(The request):
Rewrite the rows below with every "dropdown" changed to "drop-down", leaving everything else as it is.

(Entries shown):
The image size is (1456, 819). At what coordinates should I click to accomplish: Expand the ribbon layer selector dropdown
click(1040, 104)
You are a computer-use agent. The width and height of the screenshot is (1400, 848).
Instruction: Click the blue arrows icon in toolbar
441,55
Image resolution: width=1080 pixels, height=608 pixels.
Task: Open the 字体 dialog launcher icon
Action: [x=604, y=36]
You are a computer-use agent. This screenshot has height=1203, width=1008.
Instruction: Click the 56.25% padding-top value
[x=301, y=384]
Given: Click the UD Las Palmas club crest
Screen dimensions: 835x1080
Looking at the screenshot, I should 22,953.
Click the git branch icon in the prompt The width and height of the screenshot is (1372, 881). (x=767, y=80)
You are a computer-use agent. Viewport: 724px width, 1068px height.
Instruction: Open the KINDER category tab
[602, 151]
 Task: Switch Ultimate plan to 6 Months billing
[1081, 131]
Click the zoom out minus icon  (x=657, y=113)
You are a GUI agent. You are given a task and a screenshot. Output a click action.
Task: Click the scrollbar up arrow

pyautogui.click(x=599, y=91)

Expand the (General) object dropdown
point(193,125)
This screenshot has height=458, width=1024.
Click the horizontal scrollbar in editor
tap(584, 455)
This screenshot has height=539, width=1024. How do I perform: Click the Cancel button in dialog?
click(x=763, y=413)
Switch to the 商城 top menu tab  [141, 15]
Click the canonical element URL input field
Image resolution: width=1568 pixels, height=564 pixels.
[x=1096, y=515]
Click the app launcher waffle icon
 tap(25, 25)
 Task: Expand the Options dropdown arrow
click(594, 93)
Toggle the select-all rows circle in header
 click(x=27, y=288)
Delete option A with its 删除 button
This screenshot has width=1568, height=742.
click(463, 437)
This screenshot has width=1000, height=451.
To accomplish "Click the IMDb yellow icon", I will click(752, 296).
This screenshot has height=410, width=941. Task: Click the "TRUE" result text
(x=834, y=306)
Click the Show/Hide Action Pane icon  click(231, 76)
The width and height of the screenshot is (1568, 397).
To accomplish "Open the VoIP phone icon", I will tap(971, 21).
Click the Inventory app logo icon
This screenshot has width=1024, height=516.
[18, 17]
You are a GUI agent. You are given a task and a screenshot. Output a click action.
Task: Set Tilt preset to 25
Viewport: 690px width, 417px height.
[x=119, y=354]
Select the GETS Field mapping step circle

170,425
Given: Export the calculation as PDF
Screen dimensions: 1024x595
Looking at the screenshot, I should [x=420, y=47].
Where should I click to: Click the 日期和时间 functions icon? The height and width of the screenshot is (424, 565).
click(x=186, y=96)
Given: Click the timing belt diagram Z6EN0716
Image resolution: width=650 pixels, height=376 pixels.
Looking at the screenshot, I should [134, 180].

(Result):
The image size is (1456, 819). At what coordinates should I click to accomplish: Expand the ribbon layer selector drop-down
click(1040, 104)
You are a computer-use agent. The width and height of the screenshot is (1400, 848).
Instruction: Click the blue arrows icon in toolbar
441,55
Image resolution: width=1080 pixels, height=608 pixels.
Task: Open the 字体 dialog launcher icon
Action: [x=604, y=36]
You are a computer-use agent. This screenshot has height=1203, width=1008.
Instruction: Click the 56.25% padding-top value
[x=301, y=384]
Given: Click the UD Las Palmas club crest
Screen dimensions: 835x1080
Looking at the screenshot, I should 22,953.
Click the git branch icon in the prompt The width and height of the screenshot is (1372, 881). (x=767, y=80)
You are a computer-use agent. Viewport: 724px width, 1068px height.
Instruction: Open the KINDER category tab
[602, 151]
 Task: Switch Ultimate plan to 6 Months billing
[1081, 131]
Click the zoom out minus icon  (x=657, y=113)
You are a GUI agent. You are given a task and a screenshot. Output a click action.
Task: Click the scrollbar up arrow

pyautogui.click(x=599, y=91)

Expand the (General) object drop-down
point(193,125)
This screenshot has height=458, width=1024.
Click the horizontal scrollbar in editor
tap(584, 455)
This screenshot has height=539, width=1024. How do I perform: Click the Cancel button in dialog?
click(x=763, y=413)
Switch to the 商城 top menu tab  [141, 15]
Click the canonical element URL input field
Image resolution: width=1568 pixels, height=564 pixels.
[x=1096, y=515]
Click the app launcher waffle icon
 tap(25, 25)
 Task: Expand the Options drop-down arrow
click(594, 93)
Toggle the select-all rows circle in header
 click(x=27, y=288)
Delete option A with its 删除 button
This screenshot has width=1568, height=742.
click(463, 437)
This screenshot has width=1000, height=451.
To accomplish "Click the IMDb yellow icon", I will click(752, 296).
This screenshot has height=410, width=941. Task: Click the "TRUE" result text
(x=834, y=306)
Click the Show/Hide Action Pane icon  click(231, 76)
The width and height of the screenshot is (1568, 397).
To accomplish "Open the VoIP phone icon", I will tap(971, 21).
Click the Inventory app logo icon
This screenshot has width=1024, height=516.
[18, 17]
You are a GUI agent. You are given a task and a screenshot. Output a click action.
Task: Set Tilt preset to 25
Viewport: 690px width, 417px height.
[x=119, y=354]
Select the GETS Field mapping step circle

170,425
Given: Export the calculation as PDF
Screen dimensions: 1024x595
Looking at the screenshot, I should [x=420, y=47].
Where should I click to: Click the 日期和时间 functions icon? The height and width of the screenshot is (424, 565).
click(x=186, y=96)
Given: Click the timing belt diagram Z6EN0716
Image resolution: width=650 pixels, height=376 pixels.
Looking at the screenshot, I should [134, 180].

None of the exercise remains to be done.